Records from a dataset:
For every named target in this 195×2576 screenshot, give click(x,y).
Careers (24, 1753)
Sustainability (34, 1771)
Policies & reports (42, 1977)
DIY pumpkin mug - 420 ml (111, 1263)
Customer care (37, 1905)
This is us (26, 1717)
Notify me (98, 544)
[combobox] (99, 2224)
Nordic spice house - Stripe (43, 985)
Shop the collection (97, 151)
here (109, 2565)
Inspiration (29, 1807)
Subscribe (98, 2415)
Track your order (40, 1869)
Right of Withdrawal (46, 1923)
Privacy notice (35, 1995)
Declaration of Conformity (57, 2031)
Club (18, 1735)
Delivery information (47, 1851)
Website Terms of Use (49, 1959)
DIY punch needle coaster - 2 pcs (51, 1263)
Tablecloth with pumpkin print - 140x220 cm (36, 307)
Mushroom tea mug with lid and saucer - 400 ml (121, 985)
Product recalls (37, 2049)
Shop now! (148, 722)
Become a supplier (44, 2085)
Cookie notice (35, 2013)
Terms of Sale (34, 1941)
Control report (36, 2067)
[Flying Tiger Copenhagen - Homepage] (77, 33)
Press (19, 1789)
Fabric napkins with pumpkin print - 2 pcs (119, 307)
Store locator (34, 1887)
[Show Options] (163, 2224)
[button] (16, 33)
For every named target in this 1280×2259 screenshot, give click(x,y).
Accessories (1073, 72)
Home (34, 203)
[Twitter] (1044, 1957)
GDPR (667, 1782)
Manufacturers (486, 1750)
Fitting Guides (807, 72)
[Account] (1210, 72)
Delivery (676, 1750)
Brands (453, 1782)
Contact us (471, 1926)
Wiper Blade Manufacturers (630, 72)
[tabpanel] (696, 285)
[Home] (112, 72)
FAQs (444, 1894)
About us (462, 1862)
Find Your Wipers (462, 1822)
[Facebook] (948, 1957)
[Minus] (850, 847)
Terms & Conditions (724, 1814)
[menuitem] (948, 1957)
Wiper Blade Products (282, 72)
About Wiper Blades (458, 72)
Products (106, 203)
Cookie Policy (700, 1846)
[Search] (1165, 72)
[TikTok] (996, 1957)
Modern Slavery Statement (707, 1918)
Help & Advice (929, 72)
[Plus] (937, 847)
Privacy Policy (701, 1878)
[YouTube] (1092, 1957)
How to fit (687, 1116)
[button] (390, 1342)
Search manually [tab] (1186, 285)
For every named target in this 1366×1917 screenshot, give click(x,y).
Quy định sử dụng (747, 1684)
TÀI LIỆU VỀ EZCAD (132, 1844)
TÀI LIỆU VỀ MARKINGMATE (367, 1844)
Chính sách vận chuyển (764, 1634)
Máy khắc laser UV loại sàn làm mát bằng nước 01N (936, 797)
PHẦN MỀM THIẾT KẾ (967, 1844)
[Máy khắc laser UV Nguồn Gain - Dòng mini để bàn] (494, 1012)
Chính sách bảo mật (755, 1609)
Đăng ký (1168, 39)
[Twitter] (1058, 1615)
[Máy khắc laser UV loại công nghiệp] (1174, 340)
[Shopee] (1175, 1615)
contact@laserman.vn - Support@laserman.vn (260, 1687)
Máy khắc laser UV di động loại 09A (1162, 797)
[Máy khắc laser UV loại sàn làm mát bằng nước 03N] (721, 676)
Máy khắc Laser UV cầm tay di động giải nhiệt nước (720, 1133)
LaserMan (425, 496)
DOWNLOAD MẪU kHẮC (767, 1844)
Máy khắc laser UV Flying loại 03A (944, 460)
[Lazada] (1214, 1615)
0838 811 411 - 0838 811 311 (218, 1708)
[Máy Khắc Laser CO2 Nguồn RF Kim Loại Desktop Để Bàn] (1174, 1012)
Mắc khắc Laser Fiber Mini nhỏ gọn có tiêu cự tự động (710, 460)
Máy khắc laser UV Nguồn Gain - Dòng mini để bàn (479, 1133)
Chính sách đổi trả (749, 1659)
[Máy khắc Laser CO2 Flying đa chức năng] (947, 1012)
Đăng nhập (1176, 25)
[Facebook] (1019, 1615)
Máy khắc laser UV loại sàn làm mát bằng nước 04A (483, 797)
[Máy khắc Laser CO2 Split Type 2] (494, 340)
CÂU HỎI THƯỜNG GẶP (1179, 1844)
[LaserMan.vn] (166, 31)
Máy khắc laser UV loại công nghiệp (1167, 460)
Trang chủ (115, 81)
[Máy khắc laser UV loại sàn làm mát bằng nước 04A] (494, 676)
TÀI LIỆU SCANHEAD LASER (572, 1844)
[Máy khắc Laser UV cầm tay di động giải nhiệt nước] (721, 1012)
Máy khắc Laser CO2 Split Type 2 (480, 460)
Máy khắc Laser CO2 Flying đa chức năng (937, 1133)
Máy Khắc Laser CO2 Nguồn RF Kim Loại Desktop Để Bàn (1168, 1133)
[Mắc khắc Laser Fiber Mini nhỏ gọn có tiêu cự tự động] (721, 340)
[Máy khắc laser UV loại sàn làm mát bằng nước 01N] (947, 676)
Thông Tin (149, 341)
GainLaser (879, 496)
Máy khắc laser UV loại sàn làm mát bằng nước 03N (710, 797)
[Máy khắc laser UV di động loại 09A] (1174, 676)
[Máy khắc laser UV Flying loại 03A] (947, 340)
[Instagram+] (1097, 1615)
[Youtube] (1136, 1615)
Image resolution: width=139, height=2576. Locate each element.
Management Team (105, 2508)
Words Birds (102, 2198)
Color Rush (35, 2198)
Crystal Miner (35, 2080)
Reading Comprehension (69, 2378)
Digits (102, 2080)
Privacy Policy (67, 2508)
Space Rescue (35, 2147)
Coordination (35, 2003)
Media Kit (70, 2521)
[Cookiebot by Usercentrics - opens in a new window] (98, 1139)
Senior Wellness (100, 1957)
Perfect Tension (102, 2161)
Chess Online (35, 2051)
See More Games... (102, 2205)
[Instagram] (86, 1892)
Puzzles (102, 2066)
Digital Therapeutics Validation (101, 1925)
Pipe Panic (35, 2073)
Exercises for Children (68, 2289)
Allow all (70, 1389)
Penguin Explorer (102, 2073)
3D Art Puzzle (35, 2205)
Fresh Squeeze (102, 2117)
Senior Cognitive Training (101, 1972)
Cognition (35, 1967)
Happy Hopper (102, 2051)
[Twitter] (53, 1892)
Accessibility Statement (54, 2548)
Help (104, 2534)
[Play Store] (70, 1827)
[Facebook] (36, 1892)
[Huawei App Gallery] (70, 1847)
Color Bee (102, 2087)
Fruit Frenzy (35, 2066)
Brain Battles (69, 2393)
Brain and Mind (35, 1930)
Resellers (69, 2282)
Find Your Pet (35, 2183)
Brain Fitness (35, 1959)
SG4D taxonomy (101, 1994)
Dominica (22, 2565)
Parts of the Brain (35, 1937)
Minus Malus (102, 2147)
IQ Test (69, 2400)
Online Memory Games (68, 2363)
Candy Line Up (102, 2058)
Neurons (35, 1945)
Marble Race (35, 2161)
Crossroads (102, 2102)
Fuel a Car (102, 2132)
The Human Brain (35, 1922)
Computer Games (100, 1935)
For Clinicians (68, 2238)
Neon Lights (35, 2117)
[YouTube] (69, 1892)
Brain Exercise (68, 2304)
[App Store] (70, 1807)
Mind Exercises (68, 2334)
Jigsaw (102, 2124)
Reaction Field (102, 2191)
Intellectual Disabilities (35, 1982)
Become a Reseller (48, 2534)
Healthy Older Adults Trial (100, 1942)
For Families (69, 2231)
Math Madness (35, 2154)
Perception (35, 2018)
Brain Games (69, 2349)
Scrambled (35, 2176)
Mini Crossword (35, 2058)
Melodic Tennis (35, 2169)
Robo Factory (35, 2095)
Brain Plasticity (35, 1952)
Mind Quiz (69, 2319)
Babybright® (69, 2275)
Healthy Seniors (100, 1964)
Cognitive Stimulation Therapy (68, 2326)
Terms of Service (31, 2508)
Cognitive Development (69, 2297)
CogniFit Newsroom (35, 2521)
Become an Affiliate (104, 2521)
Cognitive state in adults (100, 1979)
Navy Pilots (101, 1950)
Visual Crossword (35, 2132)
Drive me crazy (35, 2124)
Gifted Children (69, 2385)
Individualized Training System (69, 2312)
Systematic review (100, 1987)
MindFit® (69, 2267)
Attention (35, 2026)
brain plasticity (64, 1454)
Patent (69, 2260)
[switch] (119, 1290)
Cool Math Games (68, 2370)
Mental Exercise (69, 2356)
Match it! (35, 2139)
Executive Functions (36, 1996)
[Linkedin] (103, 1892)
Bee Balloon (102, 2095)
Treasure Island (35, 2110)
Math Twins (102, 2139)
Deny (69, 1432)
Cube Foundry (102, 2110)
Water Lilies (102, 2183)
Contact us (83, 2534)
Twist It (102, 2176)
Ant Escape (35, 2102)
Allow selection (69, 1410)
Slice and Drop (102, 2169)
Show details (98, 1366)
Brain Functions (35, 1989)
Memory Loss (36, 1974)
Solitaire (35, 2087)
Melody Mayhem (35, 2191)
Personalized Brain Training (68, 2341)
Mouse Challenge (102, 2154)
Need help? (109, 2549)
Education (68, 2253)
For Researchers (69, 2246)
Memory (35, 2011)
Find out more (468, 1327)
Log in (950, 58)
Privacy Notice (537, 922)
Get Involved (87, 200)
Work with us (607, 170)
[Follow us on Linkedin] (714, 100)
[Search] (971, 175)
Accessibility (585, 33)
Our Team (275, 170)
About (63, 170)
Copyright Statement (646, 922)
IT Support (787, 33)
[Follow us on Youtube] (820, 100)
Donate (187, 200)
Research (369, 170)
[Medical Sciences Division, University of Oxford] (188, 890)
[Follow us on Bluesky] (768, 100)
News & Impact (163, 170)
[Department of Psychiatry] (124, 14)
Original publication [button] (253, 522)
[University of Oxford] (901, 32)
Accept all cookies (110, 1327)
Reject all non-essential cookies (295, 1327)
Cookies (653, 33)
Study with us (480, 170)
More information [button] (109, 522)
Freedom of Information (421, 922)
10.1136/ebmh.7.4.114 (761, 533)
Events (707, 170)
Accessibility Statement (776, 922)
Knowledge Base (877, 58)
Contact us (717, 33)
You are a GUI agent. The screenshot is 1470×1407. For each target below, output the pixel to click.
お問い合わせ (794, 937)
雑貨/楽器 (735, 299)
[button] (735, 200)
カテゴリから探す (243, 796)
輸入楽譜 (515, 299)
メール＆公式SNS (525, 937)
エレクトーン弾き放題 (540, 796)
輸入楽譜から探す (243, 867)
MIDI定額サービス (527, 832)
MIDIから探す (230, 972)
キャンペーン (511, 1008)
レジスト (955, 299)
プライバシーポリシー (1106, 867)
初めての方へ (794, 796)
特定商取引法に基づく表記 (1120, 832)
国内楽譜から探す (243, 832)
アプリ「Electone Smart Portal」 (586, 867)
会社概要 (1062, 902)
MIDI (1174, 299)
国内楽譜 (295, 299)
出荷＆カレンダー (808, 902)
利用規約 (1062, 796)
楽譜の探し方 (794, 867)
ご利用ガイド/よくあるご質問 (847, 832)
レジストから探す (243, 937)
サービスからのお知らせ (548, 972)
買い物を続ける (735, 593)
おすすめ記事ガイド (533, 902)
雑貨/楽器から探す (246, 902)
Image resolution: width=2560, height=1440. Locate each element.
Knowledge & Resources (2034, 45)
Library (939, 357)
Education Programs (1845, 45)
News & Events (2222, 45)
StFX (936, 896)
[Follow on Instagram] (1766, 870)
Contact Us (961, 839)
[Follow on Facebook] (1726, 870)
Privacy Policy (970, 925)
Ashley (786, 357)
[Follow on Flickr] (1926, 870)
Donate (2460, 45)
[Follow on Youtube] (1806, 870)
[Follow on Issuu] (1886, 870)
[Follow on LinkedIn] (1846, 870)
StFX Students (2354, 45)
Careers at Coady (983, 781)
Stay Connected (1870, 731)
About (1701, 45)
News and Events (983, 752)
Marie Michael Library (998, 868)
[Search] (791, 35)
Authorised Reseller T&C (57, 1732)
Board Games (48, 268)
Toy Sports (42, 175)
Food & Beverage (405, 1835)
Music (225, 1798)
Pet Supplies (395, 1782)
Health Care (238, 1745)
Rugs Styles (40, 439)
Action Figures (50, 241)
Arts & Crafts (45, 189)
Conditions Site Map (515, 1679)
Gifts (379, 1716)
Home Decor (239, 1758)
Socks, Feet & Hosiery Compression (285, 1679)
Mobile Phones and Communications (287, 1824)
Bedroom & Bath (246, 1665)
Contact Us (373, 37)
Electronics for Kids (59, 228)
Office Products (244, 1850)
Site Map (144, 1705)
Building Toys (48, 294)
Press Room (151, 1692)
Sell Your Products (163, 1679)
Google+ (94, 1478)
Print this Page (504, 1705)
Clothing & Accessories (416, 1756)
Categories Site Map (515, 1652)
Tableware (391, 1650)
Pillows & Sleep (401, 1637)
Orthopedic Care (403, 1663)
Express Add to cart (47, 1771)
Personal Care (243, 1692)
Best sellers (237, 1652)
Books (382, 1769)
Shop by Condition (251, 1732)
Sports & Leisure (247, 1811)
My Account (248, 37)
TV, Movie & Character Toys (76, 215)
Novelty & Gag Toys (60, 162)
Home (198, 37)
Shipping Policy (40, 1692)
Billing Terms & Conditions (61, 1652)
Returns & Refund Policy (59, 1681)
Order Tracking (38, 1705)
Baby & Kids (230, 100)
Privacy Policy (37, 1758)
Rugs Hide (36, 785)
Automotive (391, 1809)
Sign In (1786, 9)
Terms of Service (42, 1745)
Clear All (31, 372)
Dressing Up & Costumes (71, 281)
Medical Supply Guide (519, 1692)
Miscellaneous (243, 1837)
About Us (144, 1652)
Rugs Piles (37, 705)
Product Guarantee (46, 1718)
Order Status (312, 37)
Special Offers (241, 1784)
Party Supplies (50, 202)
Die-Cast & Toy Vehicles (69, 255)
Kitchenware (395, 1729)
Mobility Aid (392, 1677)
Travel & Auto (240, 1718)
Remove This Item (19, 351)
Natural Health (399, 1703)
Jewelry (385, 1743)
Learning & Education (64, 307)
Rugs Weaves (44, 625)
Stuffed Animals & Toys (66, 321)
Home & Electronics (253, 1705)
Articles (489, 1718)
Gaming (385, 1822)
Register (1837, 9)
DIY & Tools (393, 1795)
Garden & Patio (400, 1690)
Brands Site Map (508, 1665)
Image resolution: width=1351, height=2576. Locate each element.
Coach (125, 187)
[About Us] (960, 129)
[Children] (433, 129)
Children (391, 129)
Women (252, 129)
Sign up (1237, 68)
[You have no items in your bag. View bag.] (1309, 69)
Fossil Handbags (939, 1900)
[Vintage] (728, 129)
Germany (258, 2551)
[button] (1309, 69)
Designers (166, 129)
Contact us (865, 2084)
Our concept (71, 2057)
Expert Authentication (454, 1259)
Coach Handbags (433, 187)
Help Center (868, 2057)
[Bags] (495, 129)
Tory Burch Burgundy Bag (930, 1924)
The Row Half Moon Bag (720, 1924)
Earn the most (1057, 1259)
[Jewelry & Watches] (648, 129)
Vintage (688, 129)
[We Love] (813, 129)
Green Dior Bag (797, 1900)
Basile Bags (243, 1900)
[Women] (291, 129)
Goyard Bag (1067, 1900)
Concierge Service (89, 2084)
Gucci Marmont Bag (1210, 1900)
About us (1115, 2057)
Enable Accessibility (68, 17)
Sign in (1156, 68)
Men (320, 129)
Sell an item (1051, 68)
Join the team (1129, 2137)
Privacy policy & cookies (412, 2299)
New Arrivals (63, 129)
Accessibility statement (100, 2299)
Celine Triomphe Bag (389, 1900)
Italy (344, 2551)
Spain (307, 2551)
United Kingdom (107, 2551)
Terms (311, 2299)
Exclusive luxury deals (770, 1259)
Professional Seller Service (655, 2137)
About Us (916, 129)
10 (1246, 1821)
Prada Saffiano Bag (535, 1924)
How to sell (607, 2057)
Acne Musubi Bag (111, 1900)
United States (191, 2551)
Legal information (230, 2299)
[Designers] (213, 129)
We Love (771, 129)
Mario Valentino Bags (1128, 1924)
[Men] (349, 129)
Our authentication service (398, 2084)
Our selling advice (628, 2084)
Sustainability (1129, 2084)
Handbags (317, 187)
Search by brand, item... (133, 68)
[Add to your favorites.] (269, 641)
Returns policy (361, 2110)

Work instruction:
Please filter the data down to the lines containing the word "LIỆU".

Finished exercise:
TÀI LIỆU VỀ EZCAD (132, 1844)
TÀI LIỆU VỀ MARKINGMATE (367, 1844)
TÀI LIỆU SCANHEAD LASER (572, 1844)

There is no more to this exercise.